• **TEXTO DE LECTURA**:
★ ★ ★ ★ ★ ★ ★
Carlos B-min
REPORTERO AL VOLANTE

DELIVERY

Lunes 29 de Junio del 2020 | 7:52 am

Qué agradable es comprobar que esta pandemia nos ha despertado un sentimiento de SOLIDARIDAD con quienes se contagian. A cualquiera de nosotros nos puede tocar un momento doloroso y qué triste sería que nadie nos eche una manito. ¿Verdad?

Lunes, 3 p.m. Me informan sobre la sospecha de contagio de un familiar cercano con este virus que todos conocemos. En esos momentos lo primero que viene a la mente es una natural preocupación y, acto seguido, buscar qué animar a los afectados.

Llamo y en efecto, las sospechas van mostrando que es un cuadro de Covid y el novato paciente me pide toda la información posible porque, como muchos, saben que estoy muy involucrado en este tema por los 27 casos que he palpado en directo.
★ ★ ★ ★ ★ ★ ★
• **REGISTROS PROPORCIONADOS**:
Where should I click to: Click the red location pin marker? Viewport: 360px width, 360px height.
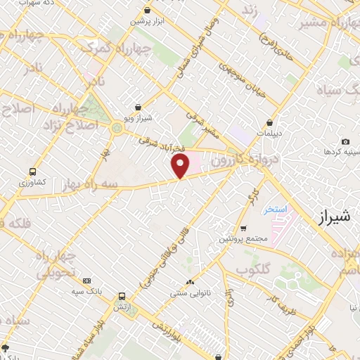point(181,166)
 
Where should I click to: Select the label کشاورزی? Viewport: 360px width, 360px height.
point(32,181)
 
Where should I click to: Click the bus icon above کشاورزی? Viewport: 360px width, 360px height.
point(32,171)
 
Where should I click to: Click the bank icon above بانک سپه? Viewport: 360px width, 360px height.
point(86,280)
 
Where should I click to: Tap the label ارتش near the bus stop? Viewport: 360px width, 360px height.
point(122,307)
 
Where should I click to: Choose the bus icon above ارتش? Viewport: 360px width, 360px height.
point(122,297)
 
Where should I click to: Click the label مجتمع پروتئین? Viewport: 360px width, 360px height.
point(243,238)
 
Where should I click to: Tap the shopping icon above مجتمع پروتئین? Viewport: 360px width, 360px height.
point(243,229)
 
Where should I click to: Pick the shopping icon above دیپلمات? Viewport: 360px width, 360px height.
point(269,122)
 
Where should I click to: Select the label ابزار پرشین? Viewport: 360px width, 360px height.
point(146,21)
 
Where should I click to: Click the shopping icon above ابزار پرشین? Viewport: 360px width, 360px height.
point(146,11)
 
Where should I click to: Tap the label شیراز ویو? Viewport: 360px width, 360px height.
point(139,118)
★ ★ ★ ★ ★ ★ ★
• **CONSIGNAS DE TRABAJO**:
A – Enumera todas las palabras del texto de lectura que están escritas por completo en mayúsculas.
B – Reproduce sin cambios el fragmento del texto de lectura que empieza con "Carlos B-min" y continúa hasta "una manito. ¿Verdad?".
No hace falta consultar los registros.

• **LISTA DE SOLUCIONES**:
A – REPORTERO, AL, VOLANTE, DELIVERY, SOLIDARIDAD

B –
Carlos B-min
REPORTERO AL VOLANTE

DELIVERY

Lunes 29 de Junio del 2020 | 7:52 am

Qué agradable es comprobar que esta pandemia nos ha despertado un sentimiento de SOLIDARIDAD con quienes se contagian. A cualquiera de nosotros nos puede tocar un momento doloroso y qué triste sería que nadie nos eche una manito. ¿Verdad?